### What needs to be done
Each entry should be repeated exactly. Its pictures should not be.

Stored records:
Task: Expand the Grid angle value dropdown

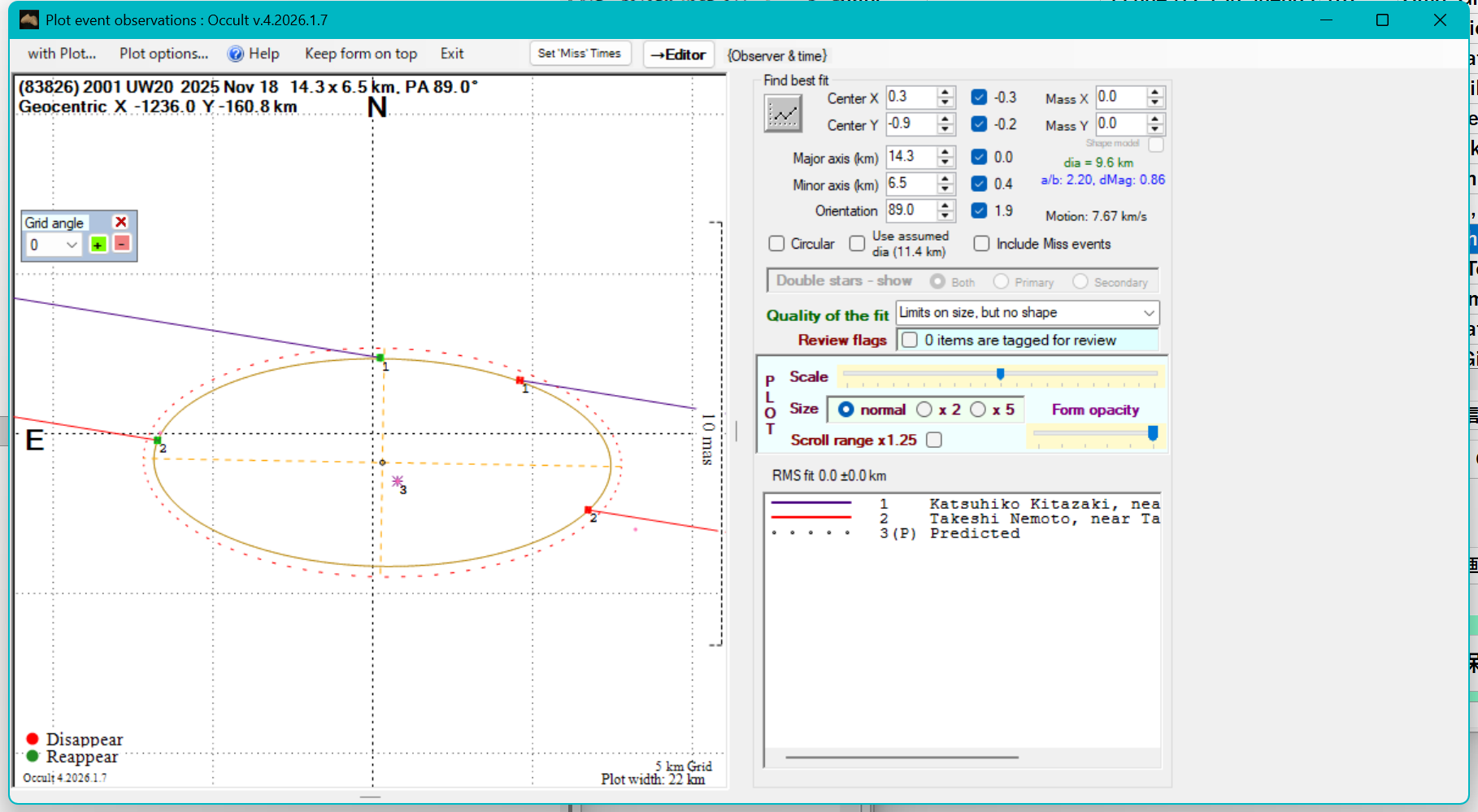Action: 72,245
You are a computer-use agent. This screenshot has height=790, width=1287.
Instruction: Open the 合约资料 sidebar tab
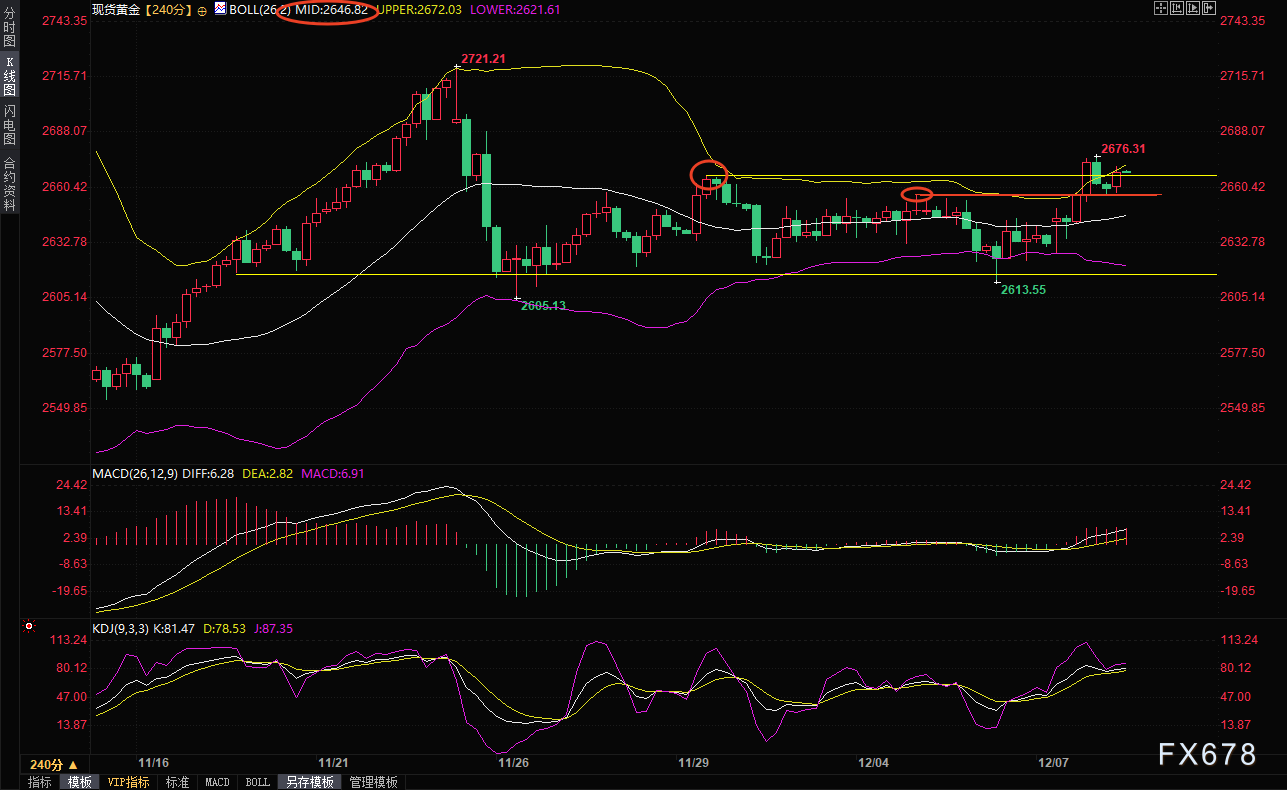point(9,184)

### The completed task
Task: Expand the Grid angle value dropdown

Action: 72,245
You are a computer-use agent. This screenshot has height=790, width=1287.
Instruction: Open the 合约资料 sidebar tab
point(9,184)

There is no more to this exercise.